(Collected data)

+ + + +

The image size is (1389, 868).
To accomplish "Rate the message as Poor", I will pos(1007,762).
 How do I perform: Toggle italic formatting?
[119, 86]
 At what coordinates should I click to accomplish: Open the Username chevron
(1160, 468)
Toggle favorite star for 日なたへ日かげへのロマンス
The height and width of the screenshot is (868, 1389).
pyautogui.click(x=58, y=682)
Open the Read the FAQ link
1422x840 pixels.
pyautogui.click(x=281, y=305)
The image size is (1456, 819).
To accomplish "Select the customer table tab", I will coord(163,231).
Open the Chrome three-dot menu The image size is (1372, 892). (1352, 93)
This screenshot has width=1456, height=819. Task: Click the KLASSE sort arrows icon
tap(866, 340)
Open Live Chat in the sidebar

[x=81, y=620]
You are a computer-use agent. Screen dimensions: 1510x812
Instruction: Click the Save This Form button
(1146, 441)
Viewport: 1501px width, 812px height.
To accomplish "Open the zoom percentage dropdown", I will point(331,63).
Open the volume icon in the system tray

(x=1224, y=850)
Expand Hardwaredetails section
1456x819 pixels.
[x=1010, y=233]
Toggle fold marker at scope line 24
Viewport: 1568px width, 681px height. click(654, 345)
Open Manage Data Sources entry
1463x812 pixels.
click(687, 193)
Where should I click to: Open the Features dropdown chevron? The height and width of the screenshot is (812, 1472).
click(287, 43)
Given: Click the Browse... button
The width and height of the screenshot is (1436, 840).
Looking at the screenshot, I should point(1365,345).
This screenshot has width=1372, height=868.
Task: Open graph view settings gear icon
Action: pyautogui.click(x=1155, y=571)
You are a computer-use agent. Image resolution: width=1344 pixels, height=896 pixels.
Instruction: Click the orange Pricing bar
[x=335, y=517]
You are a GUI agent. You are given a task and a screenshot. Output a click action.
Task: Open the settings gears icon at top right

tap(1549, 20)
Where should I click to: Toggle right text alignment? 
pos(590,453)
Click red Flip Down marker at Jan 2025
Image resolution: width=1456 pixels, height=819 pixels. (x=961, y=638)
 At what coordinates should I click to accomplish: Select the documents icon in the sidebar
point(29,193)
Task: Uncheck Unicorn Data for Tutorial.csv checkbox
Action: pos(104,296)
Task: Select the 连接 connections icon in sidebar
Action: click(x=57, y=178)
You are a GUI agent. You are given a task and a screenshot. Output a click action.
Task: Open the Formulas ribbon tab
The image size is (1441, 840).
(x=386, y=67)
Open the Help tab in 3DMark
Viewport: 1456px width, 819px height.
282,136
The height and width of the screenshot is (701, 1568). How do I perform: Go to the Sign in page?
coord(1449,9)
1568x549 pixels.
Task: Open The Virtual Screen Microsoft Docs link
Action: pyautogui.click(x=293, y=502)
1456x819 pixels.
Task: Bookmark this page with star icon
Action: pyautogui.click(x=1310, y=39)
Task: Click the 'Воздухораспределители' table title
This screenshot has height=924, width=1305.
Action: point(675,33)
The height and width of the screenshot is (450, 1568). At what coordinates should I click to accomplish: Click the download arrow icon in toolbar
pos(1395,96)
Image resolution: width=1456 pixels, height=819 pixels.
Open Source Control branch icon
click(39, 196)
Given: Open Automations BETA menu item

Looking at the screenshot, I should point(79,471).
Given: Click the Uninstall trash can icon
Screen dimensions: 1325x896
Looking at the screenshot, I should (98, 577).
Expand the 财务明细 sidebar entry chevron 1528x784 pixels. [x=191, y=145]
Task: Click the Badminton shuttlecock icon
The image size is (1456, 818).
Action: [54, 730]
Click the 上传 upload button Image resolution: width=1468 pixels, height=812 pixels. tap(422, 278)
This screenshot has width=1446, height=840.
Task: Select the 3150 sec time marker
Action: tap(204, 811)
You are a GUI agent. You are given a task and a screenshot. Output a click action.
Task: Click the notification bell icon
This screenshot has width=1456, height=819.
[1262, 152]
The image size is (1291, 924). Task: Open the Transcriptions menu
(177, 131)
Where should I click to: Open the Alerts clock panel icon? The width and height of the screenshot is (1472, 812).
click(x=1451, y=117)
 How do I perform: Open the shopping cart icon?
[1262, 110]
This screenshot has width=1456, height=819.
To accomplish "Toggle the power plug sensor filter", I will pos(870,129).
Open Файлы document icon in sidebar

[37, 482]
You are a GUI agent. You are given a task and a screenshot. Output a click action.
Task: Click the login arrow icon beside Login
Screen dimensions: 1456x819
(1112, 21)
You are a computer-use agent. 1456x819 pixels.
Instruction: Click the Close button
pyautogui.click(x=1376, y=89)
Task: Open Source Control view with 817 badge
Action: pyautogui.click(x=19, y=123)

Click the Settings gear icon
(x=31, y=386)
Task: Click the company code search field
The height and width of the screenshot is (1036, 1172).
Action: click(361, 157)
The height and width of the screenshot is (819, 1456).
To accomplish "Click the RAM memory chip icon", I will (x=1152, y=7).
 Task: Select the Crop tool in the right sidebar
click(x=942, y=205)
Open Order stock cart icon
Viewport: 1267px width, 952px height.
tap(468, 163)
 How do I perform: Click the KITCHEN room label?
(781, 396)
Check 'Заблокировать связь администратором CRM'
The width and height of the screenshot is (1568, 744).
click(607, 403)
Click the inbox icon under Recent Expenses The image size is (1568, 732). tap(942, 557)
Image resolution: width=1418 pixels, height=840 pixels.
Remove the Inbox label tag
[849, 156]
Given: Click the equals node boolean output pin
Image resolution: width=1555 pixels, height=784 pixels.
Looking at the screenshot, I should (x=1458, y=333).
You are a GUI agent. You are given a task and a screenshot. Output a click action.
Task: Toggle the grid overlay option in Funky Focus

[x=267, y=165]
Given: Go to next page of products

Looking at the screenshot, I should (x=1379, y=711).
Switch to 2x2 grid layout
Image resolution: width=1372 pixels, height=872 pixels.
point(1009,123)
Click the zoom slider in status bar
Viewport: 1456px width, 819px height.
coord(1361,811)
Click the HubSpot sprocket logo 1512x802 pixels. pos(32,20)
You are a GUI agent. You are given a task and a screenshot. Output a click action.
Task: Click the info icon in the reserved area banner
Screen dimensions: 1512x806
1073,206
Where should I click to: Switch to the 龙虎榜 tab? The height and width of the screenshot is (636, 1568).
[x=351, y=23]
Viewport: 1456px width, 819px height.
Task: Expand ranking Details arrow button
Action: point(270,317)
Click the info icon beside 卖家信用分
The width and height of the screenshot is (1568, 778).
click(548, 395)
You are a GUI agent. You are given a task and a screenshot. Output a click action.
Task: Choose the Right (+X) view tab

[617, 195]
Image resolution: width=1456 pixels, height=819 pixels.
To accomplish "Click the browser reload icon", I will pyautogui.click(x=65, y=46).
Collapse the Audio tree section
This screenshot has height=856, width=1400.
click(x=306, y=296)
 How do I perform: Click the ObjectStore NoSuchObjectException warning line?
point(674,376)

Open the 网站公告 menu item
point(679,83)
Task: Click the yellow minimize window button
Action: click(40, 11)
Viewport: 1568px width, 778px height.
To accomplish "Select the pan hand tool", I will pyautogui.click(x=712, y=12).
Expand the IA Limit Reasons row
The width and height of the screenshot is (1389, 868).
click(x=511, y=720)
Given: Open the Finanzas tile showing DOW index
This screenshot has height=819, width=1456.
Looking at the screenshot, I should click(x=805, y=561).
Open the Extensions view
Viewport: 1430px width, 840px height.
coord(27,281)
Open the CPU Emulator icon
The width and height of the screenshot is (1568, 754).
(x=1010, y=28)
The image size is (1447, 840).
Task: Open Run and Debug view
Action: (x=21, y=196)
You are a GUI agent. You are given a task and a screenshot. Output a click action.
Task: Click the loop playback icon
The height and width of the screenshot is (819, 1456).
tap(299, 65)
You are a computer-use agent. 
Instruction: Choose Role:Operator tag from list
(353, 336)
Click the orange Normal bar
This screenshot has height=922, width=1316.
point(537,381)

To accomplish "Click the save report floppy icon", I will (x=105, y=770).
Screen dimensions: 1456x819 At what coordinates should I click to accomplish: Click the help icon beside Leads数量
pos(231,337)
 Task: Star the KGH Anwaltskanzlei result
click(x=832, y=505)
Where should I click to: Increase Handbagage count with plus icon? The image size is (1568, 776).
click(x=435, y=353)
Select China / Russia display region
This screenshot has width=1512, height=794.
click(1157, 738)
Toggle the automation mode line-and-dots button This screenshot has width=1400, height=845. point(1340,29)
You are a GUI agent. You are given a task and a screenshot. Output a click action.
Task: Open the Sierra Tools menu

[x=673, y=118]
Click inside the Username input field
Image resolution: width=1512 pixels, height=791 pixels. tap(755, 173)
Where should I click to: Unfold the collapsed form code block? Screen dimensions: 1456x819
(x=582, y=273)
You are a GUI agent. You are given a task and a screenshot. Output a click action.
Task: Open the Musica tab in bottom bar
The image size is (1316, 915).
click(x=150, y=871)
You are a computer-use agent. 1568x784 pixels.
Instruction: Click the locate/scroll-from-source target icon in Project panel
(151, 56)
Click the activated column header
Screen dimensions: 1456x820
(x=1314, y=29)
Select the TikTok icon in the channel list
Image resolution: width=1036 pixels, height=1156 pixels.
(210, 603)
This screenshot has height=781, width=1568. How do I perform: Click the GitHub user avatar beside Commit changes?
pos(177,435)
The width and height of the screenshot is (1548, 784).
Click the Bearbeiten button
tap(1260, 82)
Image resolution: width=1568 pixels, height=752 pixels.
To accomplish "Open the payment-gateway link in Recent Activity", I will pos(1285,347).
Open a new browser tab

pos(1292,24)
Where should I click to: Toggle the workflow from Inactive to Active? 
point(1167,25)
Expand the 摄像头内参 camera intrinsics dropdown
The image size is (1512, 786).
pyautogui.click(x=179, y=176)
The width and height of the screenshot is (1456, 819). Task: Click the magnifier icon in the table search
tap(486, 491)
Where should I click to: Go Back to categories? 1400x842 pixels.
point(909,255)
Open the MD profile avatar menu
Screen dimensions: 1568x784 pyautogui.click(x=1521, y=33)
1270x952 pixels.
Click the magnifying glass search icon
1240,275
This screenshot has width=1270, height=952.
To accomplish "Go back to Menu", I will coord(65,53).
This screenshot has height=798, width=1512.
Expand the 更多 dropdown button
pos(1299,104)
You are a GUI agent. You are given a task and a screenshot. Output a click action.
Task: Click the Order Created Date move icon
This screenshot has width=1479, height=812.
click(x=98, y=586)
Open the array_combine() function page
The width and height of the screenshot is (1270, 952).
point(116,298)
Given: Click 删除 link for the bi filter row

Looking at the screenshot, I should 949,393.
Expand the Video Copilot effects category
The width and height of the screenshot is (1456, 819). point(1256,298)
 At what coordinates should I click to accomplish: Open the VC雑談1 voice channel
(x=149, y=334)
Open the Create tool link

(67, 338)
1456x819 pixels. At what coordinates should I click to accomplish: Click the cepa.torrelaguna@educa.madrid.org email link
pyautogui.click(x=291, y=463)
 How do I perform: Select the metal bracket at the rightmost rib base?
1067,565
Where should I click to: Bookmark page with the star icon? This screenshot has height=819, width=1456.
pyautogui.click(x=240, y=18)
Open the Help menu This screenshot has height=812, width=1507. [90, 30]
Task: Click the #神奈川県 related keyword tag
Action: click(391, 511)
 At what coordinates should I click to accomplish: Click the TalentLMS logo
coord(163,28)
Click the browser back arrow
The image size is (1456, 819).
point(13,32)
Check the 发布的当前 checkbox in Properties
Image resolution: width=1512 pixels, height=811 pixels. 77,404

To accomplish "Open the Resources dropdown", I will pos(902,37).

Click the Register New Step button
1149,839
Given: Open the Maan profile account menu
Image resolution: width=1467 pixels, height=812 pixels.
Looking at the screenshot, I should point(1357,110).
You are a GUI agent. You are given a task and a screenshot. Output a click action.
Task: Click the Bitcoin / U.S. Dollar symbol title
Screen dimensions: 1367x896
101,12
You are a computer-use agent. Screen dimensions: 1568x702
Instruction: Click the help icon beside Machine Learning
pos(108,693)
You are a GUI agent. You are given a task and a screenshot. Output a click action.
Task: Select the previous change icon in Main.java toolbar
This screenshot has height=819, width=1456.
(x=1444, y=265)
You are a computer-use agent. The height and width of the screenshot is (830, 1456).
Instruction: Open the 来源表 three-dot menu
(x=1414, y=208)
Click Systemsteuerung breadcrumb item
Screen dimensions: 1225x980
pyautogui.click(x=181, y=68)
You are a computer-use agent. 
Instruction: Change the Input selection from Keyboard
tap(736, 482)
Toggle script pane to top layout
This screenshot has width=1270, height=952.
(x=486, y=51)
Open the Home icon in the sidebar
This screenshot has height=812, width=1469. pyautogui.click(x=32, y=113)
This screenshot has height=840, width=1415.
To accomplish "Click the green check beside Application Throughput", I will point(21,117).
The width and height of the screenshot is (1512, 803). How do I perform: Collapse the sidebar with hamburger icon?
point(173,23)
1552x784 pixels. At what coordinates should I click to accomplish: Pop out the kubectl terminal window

+ + + +

» TASK
Across the records above, show each line containing the word "computer".

» SOLUTION BELOW
You are a computer-use agent. Screen dimensions: 1510x812
You are a computer-use agent. Image resolution: width=1344 pixels, height=896 pixels.
You are a computer-use agent. 1456x819 pixels.
You are a computer-use agent. 
You are a computer-use agent. 1568x784 pixels.
You are a computer-use agent. Screen dimensions: 1568x702
You are a computer-use agent. The height and width of the screenshot is (830, 1456).
You are a computer-use agent. 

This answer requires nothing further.